A branch of the notorious hacktivist collective Anonymous is bringing its digital hellfire down upon the World Cup.
The hacktivists plan to target websites of the event’s corporate sponsors, which include Adidas, Emirates airline, Coca-Cola and Budweiser, to protest financial inequality in Brazil, where the 2014 FIFA World Cup kicks off next week.
Brazil has reportedly spent at least $11.7 billion in its preparations for the 2014 World Cup. That’s more than three times the projected cost—an increase many believe to be the result of government corruption.
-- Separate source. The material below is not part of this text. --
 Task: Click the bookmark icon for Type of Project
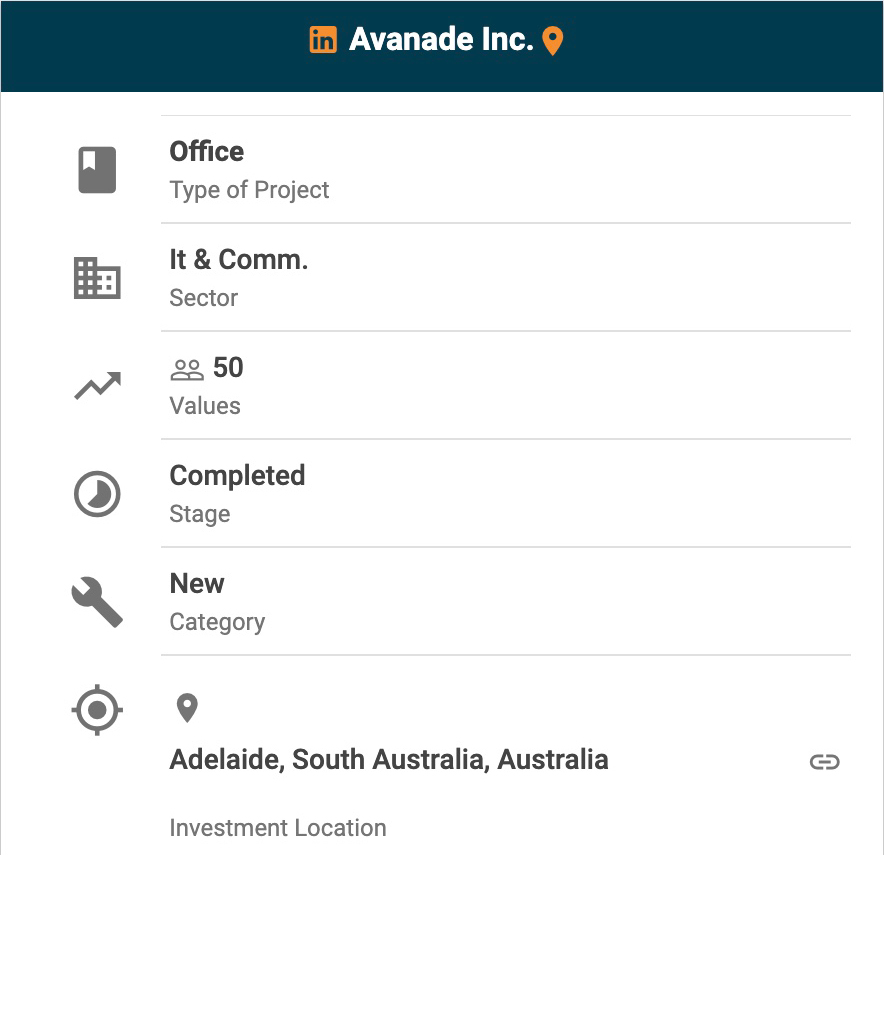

Meanwhile, concerned citizens say the country is in dire need of hospitals and schools.
“We have already conducted late-night tests to see which of the sites are more vulnerable,” Che Commodore told Reuters. “We have a plan of attack.”
Che Commodore also spoke with Reuters about an attack conducted earlier last week by a hacker known as AnonManifest, who used a phishing attack to break into Brazil’s Foreign Ministry’s email servers. AnonManifest was able to extract over three hundred documents before the Foreign Ministry shut down its email system.
The cyberattacks come even as protests on the ground spread across Brazil, imparting what the Guardian describes with impeccable understatement as “an unusual muted and emotionally complicated atmosphere.”
The opening match of the tournament will be played Thursday June 12 between Brazil and Croatia.